Senators have renewed efforts to ensure the country eliminates Neglected Tropical Diseases.
The Senate now wants the Health Committee to meet with the Health CS and officials from the Division of Vector-Borne and NTDs (DVBNTDs) to develop a plan to ensure that the country focuses on eliminating the diseases.
These are a diverse group of tropical infections which are common in low-income populations in developing regions of Africa and are caused by a variety of pathogens such as viruses, bacteria, protozoa and parasitic worms.
They include sleeping sickness, rabies, trachoma, leprosy, dengue fever, elephantiasis and bilharzia among others.
In the plan, they want the ministry to put in place elaborate measures to promote continuous research on the diseases.
The plan will also ensure proper funding for the elimination of the diseases, their inclusion in the UHC agenda and increase in investments for water and sanitation in the endemic areas.
“There is evidence that control of these diseases can contribute directly to achieving several Sustainable Development Goals (SDGs), particularly in UHC,” nominated Senator Catherine Mumma said.
NTDs affect more than one billion people globally and are responsible for significant morbidity and mortality.
They are endemic across Kenya but primarily affect the rural communities where there is low access to sanitation and clean water, and limited or no access to quality and affordable health services.
“I wish to request the Senate to note that the national and county governments need to invest in mapping some of the NTDs and provide resources for the prevention, management, control, and eradication of some of the NTDs based on the national and global targets,” she noted.
As much as they are neglected, they are a big health problem some of them killing or disabling people.

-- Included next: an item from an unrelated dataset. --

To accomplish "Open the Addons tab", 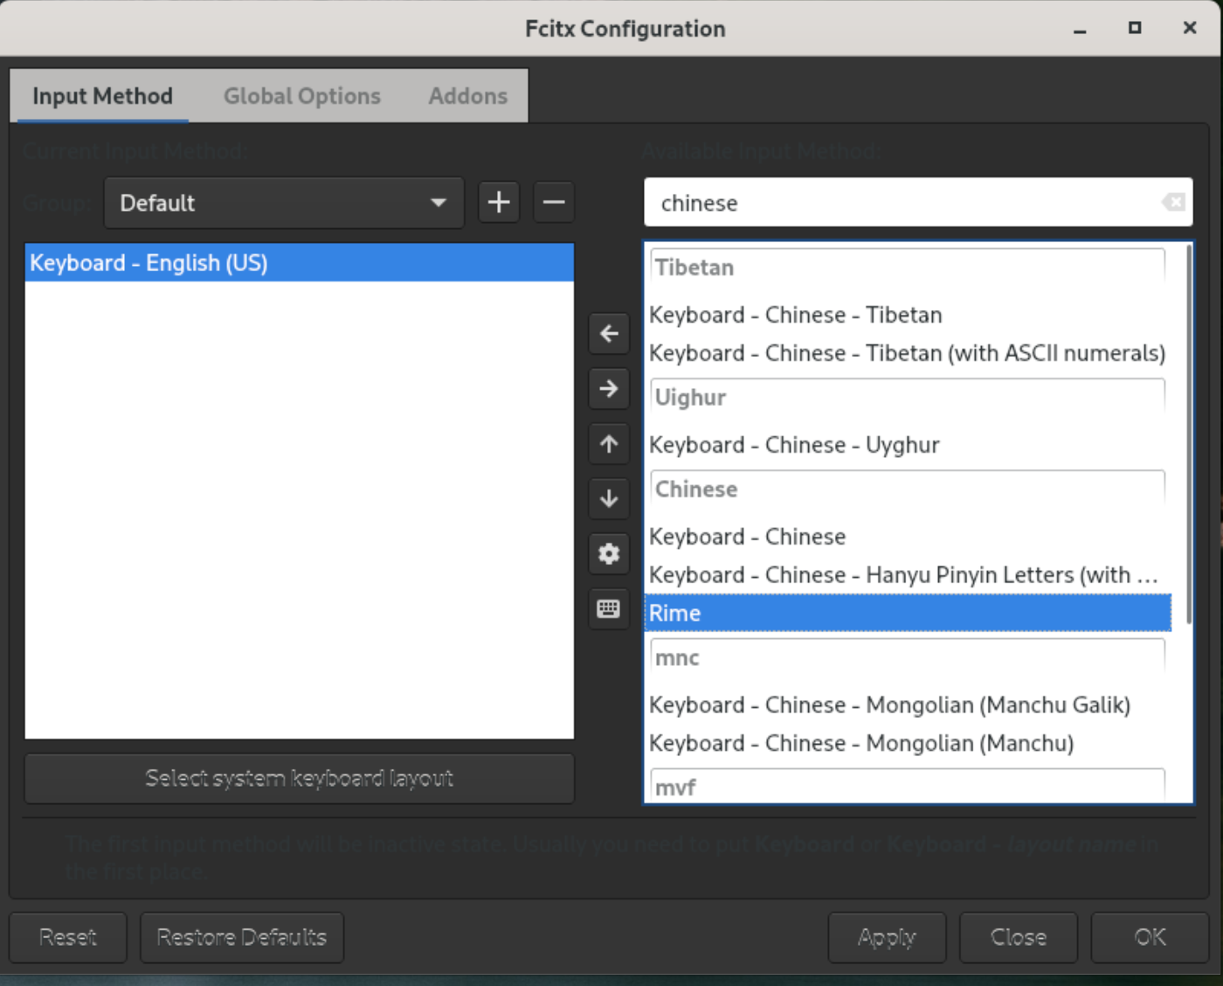I will point(467,96).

Data from the ministry shows that 50 per cent of the population is at risk of suffering NTDs; this represents 25 million people in Kenya.
“They need to ensure that they take the necessary measures to guarantee NTDs eradication and control, nationally.”
She further wants the government to take the necessary measures to implement the World Health Organisation roadmap for NTDs 2021-2030, which sets the global targets to which Kenya is a signatory.